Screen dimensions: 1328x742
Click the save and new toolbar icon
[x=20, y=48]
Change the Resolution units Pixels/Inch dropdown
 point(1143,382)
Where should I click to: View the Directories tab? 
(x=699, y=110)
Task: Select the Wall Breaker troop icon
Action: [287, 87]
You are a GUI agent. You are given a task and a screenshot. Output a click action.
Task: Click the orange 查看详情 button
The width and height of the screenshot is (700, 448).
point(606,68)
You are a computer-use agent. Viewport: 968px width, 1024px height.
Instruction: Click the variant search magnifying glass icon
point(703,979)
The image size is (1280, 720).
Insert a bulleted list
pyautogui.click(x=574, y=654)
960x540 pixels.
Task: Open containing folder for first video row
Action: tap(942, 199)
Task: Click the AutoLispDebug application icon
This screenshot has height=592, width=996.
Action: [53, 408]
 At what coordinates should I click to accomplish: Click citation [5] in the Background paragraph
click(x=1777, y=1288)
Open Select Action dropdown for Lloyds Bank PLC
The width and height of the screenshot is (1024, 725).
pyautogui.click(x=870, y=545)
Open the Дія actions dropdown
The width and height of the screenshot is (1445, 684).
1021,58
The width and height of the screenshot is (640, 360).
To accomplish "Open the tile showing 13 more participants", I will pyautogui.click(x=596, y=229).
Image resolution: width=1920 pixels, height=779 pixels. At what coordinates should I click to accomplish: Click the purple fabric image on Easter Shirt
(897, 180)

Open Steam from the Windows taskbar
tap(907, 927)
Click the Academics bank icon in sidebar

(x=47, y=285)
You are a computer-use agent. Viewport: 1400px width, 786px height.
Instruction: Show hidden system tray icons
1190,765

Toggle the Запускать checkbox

------------

Rewrite the stretch of data from the line containing "You are a computer-use agent. Viewport: 1400px" through the end of the data, keeping every line. Increase each coordinate in the answers by 117.

You are a computer-use agent. Viewport: 1400px width, 786px height.
Instruction: Show hidden system tray icons
1307,882

Toggle the Запускать checkbox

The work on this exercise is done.